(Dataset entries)

________________________

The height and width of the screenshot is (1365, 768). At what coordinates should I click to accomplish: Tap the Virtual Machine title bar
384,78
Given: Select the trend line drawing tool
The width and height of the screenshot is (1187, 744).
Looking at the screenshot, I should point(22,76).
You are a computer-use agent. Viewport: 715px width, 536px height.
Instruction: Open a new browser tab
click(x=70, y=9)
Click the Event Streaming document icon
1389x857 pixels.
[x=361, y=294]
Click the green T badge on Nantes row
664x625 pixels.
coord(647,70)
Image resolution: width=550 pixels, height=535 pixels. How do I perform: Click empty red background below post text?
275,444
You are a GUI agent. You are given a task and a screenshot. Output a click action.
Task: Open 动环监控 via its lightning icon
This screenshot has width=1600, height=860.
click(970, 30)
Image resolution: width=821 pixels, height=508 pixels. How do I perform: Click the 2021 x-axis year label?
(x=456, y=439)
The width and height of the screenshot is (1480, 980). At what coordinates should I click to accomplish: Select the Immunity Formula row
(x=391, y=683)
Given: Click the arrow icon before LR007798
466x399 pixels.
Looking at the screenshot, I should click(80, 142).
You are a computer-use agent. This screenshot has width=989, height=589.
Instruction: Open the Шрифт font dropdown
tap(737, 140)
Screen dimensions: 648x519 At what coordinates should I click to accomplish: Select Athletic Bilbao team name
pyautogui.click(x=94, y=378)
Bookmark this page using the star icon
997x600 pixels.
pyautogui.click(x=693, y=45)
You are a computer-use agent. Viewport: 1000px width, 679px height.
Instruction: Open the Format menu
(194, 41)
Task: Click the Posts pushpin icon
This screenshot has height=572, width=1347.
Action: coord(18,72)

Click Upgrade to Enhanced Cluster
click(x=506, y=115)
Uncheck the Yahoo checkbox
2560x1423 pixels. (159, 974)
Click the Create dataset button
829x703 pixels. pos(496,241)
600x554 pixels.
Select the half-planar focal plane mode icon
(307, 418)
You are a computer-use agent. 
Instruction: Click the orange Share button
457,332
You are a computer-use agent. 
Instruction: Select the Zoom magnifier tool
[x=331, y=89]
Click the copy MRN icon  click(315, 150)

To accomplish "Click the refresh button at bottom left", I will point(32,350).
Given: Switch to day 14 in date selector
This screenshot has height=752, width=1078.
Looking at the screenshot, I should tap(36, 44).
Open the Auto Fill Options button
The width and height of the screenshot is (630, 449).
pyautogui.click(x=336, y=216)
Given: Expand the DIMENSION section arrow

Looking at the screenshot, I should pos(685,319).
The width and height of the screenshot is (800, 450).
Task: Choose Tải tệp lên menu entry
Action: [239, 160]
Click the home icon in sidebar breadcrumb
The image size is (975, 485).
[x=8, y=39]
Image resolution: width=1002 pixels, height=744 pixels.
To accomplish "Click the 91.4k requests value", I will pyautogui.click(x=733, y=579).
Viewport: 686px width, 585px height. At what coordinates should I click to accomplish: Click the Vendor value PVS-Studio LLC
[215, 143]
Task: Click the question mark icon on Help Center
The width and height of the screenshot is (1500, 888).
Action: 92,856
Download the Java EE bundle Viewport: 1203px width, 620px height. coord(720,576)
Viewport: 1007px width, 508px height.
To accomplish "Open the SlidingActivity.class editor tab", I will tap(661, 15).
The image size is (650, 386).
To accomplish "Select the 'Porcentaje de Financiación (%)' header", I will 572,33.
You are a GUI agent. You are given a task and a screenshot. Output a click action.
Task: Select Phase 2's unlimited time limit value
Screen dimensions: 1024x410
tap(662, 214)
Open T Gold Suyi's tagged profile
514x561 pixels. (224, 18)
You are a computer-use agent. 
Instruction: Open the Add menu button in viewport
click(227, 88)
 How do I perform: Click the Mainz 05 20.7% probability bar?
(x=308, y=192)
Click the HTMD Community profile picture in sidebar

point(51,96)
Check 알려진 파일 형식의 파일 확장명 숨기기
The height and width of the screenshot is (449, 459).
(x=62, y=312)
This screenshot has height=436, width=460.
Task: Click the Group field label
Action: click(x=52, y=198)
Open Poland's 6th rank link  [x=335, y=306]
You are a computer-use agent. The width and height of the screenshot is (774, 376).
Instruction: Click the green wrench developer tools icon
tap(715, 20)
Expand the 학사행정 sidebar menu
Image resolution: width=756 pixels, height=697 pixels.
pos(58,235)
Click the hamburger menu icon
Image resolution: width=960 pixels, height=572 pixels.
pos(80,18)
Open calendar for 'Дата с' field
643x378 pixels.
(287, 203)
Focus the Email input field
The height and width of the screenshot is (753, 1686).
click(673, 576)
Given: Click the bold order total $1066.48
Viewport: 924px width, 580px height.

________________________

Goal of the exercise —
Please report all lines in the entries where "computer" appears.

Solution —
You are a computer-use agent. Viewport: 715px width, 536px height.
You are a computer-use agent. This screenshot has width=989, height=589.
You are a computer-use agent. Viewport: 1000px width, 679px height.
You are a computer-use agent. 
You are a computer-use agent. 
You are a computer-use agent. 
You are a computer-use agent. The width and height of the screenshot is (774, 376).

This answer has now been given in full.